Try it – Please find every line in the records below that contains the word "each", and copy it.

Collected data entries:
=== Section Start ===

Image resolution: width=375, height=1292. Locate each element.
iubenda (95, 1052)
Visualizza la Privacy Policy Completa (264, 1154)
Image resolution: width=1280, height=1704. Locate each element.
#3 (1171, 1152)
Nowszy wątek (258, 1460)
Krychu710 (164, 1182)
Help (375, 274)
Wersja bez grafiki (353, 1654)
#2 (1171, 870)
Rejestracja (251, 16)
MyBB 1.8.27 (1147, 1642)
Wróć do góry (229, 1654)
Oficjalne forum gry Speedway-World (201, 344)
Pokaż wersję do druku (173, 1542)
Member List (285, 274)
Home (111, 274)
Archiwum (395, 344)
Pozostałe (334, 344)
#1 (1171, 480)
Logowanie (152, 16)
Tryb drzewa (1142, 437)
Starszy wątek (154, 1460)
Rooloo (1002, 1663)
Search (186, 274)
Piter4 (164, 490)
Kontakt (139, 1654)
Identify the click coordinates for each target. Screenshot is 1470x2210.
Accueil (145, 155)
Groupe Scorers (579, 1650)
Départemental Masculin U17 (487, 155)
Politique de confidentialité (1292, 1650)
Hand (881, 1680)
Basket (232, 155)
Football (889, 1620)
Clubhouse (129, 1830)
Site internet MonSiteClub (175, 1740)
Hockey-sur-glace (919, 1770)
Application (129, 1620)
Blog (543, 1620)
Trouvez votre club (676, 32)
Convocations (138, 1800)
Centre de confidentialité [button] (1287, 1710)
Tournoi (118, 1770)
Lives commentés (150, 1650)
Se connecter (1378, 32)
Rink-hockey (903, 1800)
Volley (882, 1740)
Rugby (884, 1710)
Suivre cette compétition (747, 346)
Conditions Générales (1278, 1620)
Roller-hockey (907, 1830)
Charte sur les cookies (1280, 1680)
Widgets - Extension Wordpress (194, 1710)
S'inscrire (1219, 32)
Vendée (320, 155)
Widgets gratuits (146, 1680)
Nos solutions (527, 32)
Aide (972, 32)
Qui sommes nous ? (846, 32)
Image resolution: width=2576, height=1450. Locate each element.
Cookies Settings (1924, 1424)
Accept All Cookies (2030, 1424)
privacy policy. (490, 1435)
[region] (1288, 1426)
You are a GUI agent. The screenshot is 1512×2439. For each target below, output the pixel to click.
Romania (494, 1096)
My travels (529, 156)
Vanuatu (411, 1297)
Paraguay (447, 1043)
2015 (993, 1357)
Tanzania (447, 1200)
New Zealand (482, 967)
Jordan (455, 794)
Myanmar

=== Section End ===

Answer area –
Image resolution: width=375, height=1292. Locate each element.
Image resolution: width=1280, height=1704. Locate each element.
Identify the click coordinates for each target. Screenshot is 1470x2210.
Image resolution: width=2576, height=1450. Locate each element.
You are a GUI agent. The screenshot is 1512×2439. For each target below, output the pixel to click.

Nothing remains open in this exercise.